Some of you are probably uncomfortable with my parable. You may be ready to scoff or laugh. And now you know exactly how a fundamentalist Christian who believes devoutly in creationism feels when we journalists write about the genetics born of Darwin. If we don’t understand how they see the world, if we can’t empathize with each person’s need to grasp a human problem in language of his or her worldview, then we will likely fail to reach many Christian conservatives who have a sense of morality and justice as strong as our own. And we will have done little to head off the sixth great extinction.

That’s not all we should be doing, of course. We are journalists first, and trying to reach one important audience doesn’t mean we abandon other audiences or our challenge to get as close as possible to the verifiable truth. Let’s go back for a moment to America’s first Gilded Age just over 100 years ago. That was a time like now. Gross materialism and blatant political corruption engulfed the country. Big business bought the government right out from under the people. Outraged at the abuse of power, the publisher of McClure’s magazine cried out to his fellow journalists: “Capitalists … politicians … all breaking the law, or letting it be broken? There is no one left [to uphold it]: none but all of us.”

Then something remarkable happened. The Gilded Age became the golden age of muckraking journalism.
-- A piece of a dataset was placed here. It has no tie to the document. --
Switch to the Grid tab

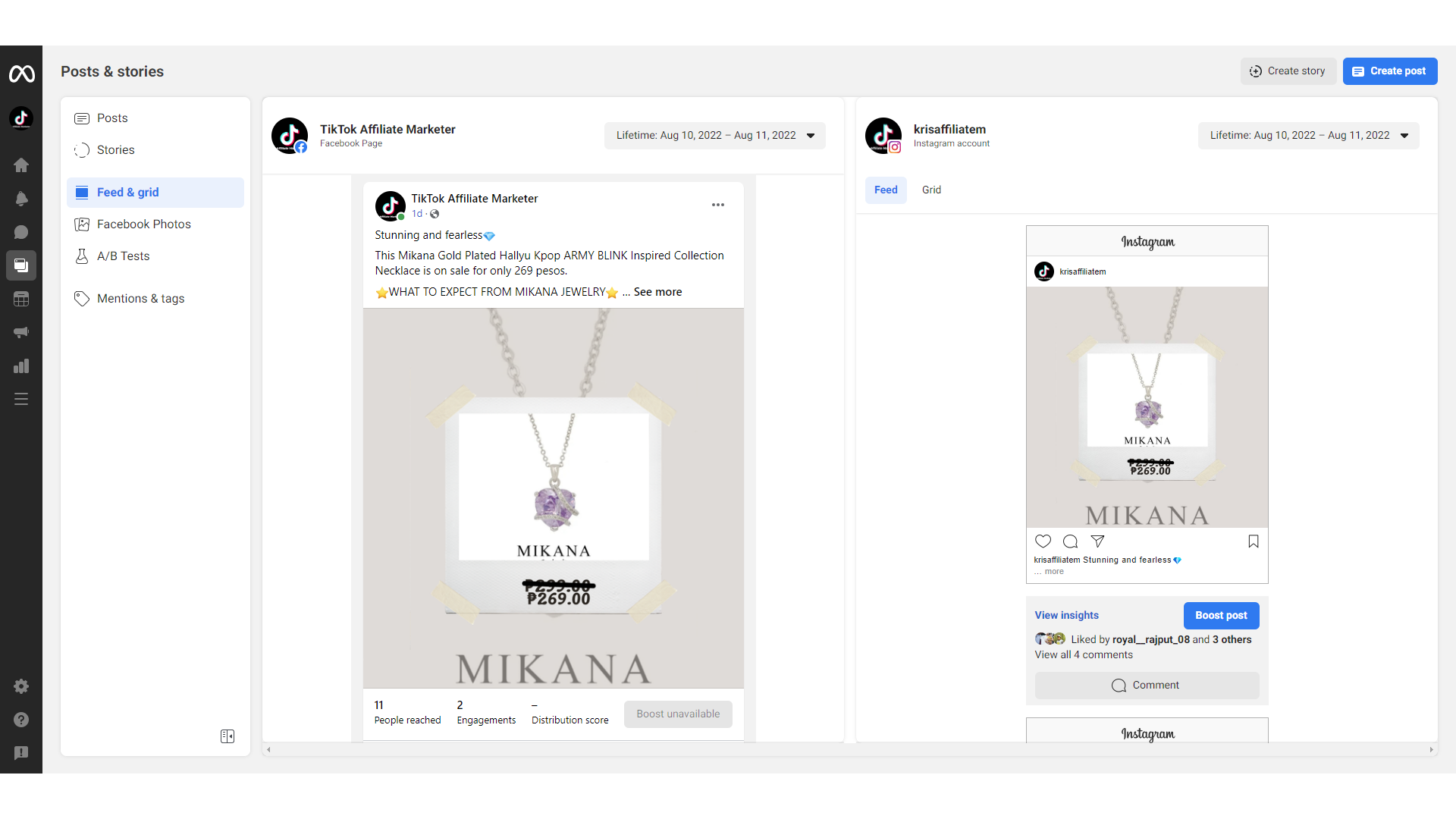click(931, 190)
Lincoln Steffens plunged into the shame of the cities—into a putrid urban cauldron of bribery, intimidation and fraud, including voting roles padded with the names of dead dogs and dead people—and his reporting sparked an era of electoral reform.

Nellie Bly infiltrated a mental hospital, pretending to be insane, and wrote of the horrors she found there, arousing the public conscience.

John Spargo disappeared into the black bowels of coal mines and came back to crusade against child labor. For he had found there little children “alone in a dark mine passage hour after hour, with no human soul near; to see no living creature except … a rat or two seeking to share one’s meal; to stand in water or mud that covers the ankles, chilled to the marrow … to work for 14 hours … for 60 cents; to reach the surface when all is wrapped in the mantle of night, and to fall to the earth exhausted and have to be carried away to the nearest ‘shack’ to be revived before it is possible to walk to the farther shack called ‘home.’”

Upton Sinclair waded through hell and with “tears and anguish” wrote what he found on that arm of the Chicago River known as “Bubbly Creek” on the southern boundary of the [stock] yards [where]: “All the drainage of the square mile of packing houses empties into it, so that it is really a great open sewer … and the filth stays there forever and a day. The grease and chemicals that are poured into it undergo all sorts of strange transformations … bubbles of carbonic acid gas will rise to the surface and burst, and make rings two or three feet wide. Here and there the grease and filth have caked solid, and the creek looks like a bed of lava … the packers used to leave the creek that way, till every now and then the surface would catch on fire and burn furiously, and the fire department would have to come and put it out.”

The Gilded Age has returned with a vengeance. Washington again is a spectacle of corruption. The promise of America has been subverted to crony capitalism, sleazy lobbyists, and an arrogance of power matched only by an arrogance of the present that acts as if there is no tomorrow. But there is a tomorrow. I see the future every time I work at my desk. There, beside my computer, are photographs of Henry, Thomas, Nancy, Jassie and SaraJane—my grandchildren, ages 13 down. They have no vote, and they have no voice. They have no party. They have no lobbyists in Washington. They have only you and me—our pens and our keyboards and our microphones—to seek and to speak and to publish what we can of how power works, how the world wags and who wags it. The powers-that-be would have us merely cover the news; our challenge is to uncover the news that they would keep hidden.

A lot is riding on what you do. You may be the last group of journalists who make the effort to try to inform the rest of us about the most complex of issues involving the survival of life on earth.